On a single node (where all processor cores share the same memory) it is the most efficient to use mclapply or fork clusters:
library(parallel)
cl <- makeForkCluster(detectCores())
result <- parLapply(cl, i, myfunc)
stopCluster(cl)
This code creates a fork-cluster on a single node by "forking" the running R process. All the environment is shared, no data copying or initiating new instances of R is necessary. detectCores() detects the number of CPU cores. Don't forget to stop the cluster afterwards
If your program is using the R parallel package then use the options "--nodes=1 –-ntasks-per-node=28" with your srun command or sbatch script to ensure that your program can use 28 cores on the node. Note that the R parallel package only supports single node parallelism.
Multi-node Parallel R using MPI
This section is for experts only. It contains information for using R with multiple nodes via MPI.
Installing Rmpi can be complicated. Hence, on mox.hyak use the below command to access the R version which has the Rmpi package pre-installed.
module load r_3.6.0+Rmpi-impi_2019
For an example of a slurm sbatch script, see the section on "Batch usage Single Node" in the below link. Replace --nodes=1 by --ntasks=M. Here M is the number of cores that you want the Rmpi program to use. The slurm scheduler will use the --ntasks value to calculate how many nodes should be assigned to your job.
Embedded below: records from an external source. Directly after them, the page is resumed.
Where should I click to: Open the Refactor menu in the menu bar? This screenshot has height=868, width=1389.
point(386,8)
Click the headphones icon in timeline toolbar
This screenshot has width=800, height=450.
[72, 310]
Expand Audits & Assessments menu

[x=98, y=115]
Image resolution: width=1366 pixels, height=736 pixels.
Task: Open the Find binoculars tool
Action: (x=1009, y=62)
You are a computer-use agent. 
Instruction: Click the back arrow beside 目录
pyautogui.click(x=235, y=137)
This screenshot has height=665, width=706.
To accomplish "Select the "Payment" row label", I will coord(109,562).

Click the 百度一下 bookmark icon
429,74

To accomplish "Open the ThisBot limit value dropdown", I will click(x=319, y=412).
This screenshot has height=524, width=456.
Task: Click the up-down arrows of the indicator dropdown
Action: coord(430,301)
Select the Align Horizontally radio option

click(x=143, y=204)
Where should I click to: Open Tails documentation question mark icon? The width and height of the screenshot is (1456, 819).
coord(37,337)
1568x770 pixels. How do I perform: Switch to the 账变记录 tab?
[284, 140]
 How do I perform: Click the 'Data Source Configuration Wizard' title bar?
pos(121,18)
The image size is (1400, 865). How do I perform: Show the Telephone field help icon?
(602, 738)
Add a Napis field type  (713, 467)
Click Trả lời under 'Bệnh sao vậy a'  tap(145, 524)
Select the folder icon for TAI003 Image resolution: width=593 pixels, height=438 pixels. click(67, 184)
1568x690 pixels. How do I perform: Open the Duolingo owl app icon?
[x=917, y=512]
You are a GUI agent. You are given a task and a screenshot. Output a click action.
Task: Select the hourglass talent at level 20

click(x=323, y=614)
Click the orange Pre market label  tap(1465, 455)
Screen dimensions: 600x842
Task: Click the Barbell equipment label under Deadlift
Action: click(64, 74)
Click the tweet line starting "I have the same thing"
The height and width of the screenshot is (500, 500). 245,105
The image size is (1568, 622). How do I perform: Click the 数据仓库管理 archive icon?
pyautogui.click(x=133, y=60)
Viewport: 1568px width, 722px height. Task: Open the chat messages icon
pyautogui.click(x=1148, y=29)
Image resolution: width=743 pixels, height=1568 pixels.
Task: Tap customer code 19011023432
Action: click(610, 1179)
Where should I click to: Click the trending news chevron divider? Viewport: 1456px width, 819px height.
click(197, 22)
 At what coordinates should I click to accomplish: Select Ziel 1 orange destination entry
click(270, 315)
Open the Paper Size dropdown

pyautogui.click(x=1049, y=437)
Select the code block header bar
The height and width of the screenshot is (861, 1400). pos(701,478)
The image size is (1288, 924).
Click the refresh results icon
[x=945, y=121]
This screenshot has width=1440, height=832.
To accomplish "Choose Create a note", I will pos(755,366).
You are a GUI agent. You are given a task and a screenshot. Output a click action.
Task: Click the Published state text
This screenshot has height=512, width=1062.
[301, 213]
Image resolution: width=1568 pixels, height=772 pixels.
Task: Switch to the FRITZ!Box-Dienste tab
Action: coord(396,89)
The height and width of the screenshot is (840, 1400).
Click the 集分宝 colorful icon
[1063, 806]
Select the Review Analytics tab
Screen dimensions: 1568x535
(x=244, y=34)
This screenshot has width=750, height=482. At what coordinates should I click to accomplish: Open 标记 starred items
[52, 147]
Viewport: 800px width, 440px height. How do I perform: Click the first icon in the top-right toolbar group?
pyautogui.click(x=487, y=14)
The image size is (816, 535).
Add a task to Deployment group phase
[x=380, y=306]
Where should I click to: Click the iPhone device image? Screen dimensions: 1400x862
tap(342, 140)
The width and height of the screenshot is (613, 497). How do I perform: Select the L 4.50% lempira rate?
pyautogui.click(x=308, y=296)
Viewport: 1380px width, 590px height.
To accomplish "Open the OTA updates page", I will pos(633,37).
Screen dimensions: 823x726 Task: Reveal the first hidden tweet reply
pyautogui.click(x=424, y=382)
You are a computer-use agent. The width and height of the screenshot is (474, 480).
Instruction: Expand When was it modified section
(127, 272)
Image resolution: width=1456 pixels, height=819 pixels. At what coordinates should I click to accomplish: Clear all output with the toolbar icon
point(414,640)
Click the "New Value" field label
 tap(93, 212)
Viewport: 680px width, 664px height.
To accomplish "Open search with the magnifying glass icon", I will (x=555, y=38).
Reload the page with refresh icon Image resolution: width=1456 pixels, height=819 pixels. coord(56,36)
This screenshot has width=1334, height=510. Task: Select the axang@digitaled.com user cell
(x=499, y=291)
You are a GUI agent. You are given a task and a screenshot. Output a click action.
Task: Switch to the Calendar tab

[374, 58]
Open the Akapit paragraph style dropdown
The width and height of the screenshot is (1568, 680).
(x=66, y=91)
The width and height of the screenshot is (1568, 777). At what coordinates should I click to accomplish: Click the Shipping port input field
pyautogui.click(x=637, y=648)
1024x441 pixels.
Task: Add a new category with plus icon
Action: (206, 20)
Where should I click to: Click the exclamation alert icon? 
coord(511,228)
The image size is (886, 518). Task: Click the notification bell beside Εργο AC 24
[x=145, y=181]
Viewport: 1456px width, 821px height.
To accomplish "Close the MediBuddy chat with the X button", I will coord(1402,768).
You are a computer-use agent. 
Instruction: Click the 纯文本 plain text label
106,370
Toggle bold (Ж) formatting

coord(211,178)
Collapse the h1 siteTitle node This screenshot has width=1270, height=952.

In your slurm sbatch script, use below commands to run your Rmpi program. Replace mpi_example.R by the name of your Rmpi program.
# Load the r_3.6.0 module with Rmpi support
module purge
module load r_3.6.0+Rmpi-impi_2019
# You must use "mpirun -n 1"; do not use srun
mpirun -n 1 Rscript mpi_example.R
See the mox directory /sw/contrib/rmpi for an example sbatch script.